(Exercise description):
This exercise calls for every line of the data below with the string "sidebar" in it.

(Exercise inputs):

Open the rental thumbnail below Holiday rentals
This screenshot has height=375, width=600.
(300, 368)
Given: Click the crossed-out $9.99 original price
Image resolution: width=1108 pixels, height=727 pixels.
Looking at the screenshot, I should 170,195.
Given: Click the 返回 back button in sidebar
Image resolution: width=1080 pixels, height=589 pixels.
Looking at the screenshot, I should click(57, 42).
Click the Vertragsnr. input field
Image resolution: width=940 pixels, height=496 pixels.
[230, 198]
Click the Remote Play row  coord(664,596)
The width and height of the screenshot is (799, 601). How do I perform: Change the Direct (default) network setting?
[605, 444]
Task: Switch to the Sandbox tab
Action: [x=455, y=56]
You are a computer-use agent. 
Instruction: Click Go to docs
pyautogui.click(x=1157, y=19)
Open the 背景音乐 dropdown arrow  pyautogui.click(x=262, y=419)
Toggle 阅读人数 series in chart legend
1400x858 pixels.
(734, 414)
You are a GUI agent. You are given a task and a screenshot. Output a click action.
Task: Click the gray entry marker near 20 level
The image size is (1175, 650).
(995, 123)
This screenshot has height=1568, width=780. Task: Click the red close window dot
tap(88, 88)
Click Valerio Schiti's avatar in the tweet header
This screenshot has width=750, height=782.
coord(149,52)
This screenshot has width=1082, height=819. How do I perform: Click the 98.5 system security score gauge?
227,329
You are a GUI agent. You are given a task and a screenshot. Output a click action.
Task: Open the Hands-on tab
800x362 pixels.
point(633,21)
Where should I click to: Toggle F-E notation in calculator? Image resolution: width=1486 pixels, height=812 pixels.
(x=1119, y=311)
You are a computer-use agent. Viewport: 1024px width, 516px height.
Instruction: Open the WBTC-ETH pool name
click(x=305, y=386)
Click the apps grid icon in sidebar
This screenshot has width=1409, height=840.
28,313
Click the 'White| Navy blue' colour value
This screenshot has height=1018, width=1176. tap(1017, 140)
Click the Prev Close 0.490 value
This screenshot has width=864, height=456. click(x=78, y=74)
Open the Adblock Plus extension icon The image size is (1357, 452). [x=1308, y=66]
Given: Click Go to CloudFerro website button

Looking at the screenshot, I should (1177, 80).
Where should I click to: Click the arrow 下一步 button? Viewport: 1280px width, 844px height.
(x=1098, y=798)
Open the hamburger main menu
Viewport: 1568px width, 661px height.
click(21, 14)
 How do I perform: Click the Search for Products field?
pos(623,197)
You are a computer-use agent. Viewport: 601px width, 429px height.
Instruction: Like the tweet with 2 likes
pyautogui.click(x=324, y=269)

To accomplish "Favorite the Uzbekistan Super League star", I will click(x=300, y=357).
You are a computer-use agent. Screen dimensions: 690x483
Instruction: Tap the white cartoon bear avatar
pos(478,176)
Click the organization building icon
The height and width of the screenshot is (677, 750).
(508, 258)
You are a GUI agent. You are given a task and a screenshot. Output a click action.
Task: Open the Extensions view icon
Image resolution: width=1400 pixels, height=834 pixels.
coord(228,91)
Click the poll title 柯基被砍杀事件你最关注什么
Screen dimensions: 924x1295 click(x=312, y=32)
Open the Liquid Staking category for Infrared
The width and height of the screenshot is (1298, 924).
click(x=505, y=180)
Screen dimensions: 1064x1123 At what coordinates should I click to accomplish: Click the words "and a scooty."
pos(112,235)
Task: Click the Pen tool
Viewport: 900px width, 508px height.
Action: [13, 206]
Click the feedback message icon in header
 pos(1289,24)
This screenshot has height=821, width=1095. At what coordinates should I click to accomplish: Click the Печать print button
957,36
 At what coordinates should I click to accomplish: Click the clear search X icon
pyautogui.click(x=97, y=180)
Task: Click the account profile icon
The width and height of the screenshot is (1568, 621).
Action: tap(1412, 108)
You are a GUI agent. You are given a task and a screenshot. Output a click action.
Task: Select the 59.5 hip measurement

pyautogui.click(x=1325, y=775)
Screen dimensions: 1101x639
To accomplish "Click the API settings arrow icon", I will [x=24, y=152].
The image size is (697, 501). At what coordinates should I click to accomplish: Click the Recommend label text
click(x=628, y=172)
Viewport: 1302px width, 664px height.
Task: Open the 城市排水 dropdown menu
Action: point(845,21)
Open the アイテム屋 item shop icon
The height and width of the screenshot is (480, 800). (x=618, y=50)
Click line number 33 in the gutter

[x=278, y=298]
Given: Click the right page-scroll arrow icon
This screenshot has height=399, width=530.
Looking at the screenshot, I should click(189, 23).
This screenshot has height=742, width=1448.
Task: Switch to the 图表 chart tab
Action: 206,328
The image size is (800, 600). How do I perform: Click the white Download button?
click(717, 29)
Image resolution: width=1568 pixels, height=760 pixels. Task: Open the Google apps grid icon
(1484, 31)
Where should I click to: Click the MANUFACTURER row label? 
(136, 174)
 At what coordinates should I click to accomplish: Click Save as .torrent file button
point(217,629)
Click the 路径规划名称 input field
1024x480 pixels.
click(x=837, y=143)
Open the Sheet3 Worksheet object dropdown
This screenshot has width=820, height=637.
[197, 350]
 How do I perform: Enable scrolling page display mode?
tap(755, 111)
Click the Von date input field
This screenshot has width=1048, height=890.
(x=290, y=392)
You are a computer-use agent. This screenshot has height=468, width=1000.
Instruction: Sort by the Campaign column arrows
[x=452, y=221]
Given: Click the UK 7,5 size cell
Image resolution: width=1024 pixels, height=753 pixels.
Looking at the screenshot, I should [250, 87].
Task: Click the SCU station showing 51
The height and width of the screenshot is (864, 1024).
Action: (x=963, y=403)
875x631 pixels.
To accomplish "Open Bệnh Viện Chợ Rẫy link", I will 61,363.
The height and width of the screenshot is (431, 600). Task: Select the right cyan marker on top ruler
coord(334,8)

(Written reply):
Given: Click the 返回 back button in sidebar
Click the apps grid icon in sidebar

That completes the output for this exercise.